▶ Exercise: Every entry is to be transcribed as it stands. Images stay out.

[[ Data to examine, beginning ]]

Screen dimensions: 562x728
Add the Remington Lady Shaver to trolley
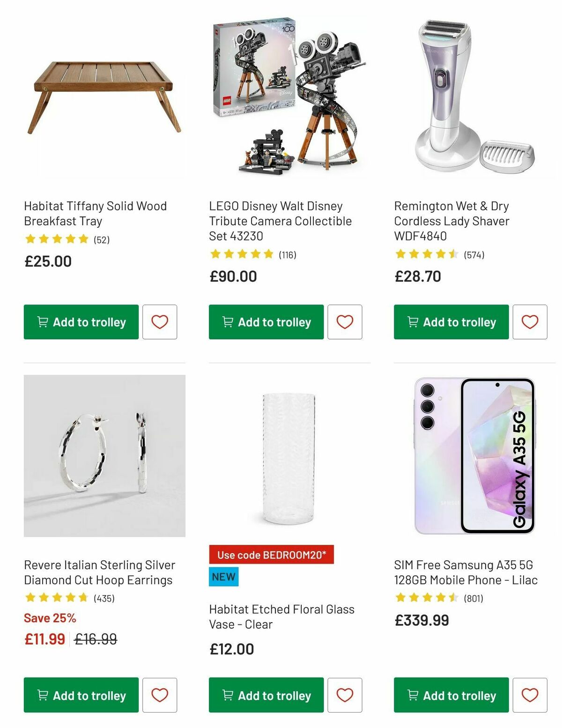click(451, 322)
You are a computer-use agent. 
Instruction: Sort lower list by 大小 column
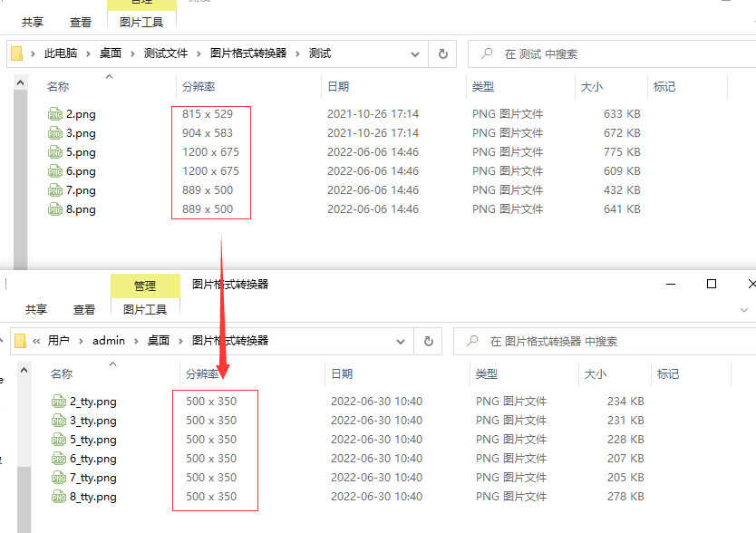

[[ Data to examine, end ]]

▶ Finished task:
Screen dimensions: 562x728
Add the Remington Lady Shaver to trolley
click(451, 322)
You are a computer-use agent. 
Instruction: Sort lower list by 大小 column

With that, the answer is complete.